Las discusiones políticas que vivimos en España han llevado a considerar casi crímenes de lesa humanidad tanto el alterar el reparto de los recursos públicos entre las comunidades autónomas como el mantenerlo tal y como está. Al cabo a eso se reduce, en gran parte, la discusión acerca del derecho a la independencia. Pero cuando se comparan esos agravios con los que se padecen ahora mismo en países alejados de Europa, hay para sentir vergüenza. Un equipo de investigadores llevó a cabo en 1960 un estudio acerca de las consecuencias de proporcionar a niños guatemaltecos un suplemento de proteínas en su dieta y los resultados fueron espectaculares: se redujeron de forma considerable los retrasos en el crecimiento.
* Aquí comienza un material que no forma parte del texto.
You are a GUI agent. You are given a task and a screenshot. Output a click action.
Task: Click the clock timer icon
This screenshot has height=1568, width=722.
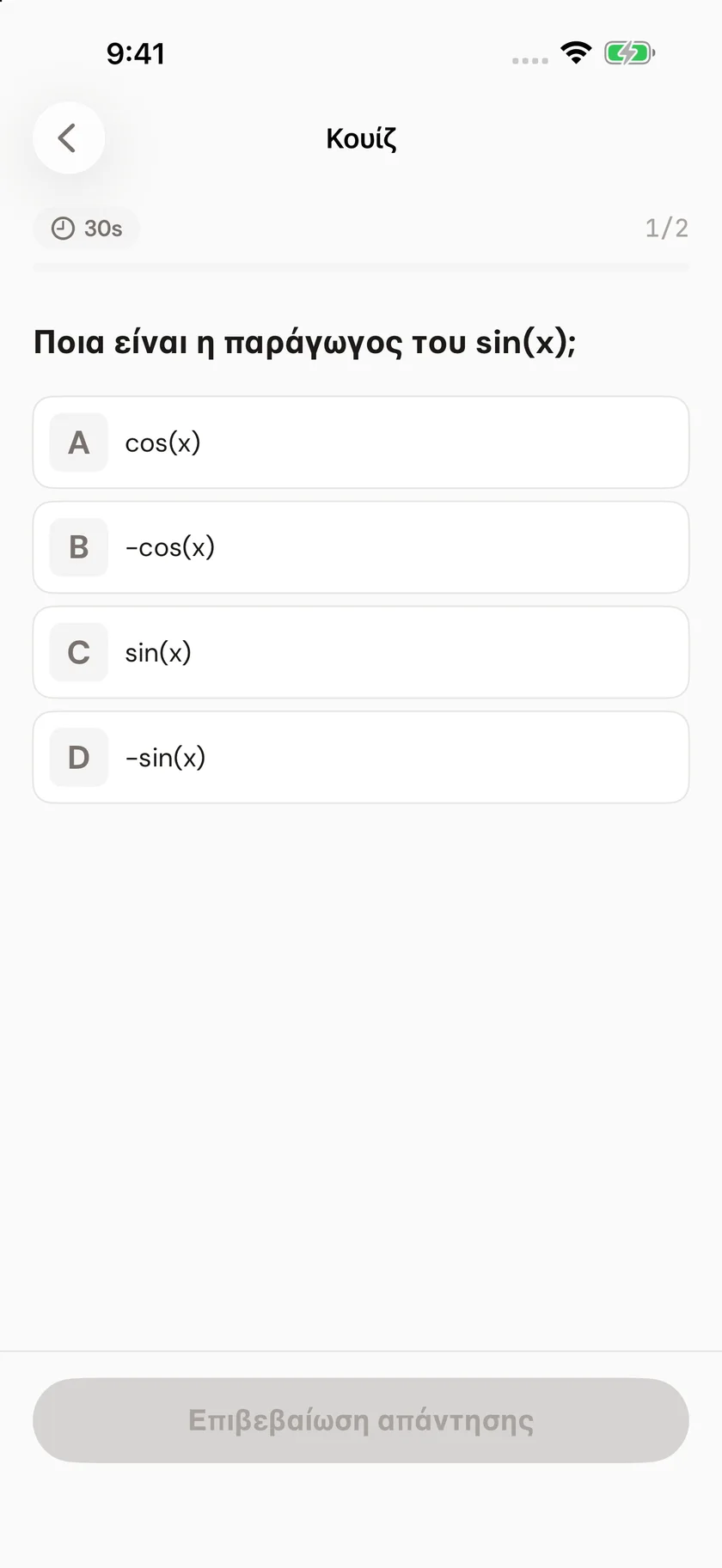(x=63, y=229)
Cuarenta años después, los niños (y las niñas) que habían recibido una alimentación mejorada alcanzaron grados más altos de escolarización e ingresos mayores en sus trabajos. Pese a que los beneficios de una dieta mejor en la infancia parecen obvios, se trataba de demostrar de manera científica que es así y el éxito del programa de estudio en Guatemala llevó a que se extendiesen por otras partes del mundo los trabajos de investigación de ese estilo.

El año pasado la revista Nature publicó un análisis de Carina Storrs, periodista especializada en ciencias de la salud, que daba cuenta del estudio realizado por Shahria Hafiz Kakon, investigadora del International Centre for Diarrhoeal Disease Research de la ciudad de Dhaka (Bangladesh) y Charles Nelson, neurocientífico de la Harvard Medichal School de Massachusetts (Estados Unidos), colaborador de la Bill & Melinda Gates Foundation. Se trataba de medir no ya los problemas del crecimiento en sí sino el desarrollo del cerebro en niños que viven en situación de pobreza extrema; algo sobre lo que no se tenía dato alguno excepto en grupos marginales de las sociedades desarrolladas.

El 40% de los niños de ambos sexos de Dhaka sufre retrasos en su crecimiento debidos con toda seguridad a sus condiciones alimenticias y sanitarias muy precarias. Como explica Carina Storrs, los investigadores analizaron el cerebro de bebés de 2 y 3 meses con deficiencias en el crecimiento mediante técnicas manejables en condiciones precarias, electroencefalografía (EEG) y espectroscopia funcional del infrarrojo cercano (fNIRS). Igual que en otros casos de niños de extrema pobreza en sociedades avanzadas, la materia gris de los niños desnutridos era muy inferior a la de un grupo sano de control. Pero lo que Kakon y Nelson intentaban detallar era qué tipo de retraso cognitivo sufrían esos niños y cómo cabía mejorarlo. No se trata solo de completar su nutrición; otros factores, como los de una socialización en peligro por culpa de las depresiones de las madres, deben ser detectados y combatidos. Se me permitirá añadir la conclusión de que la mayor parte de nuestros problemas, comparados con los de los niños de Guatemala o Bangladesh, son ridículos.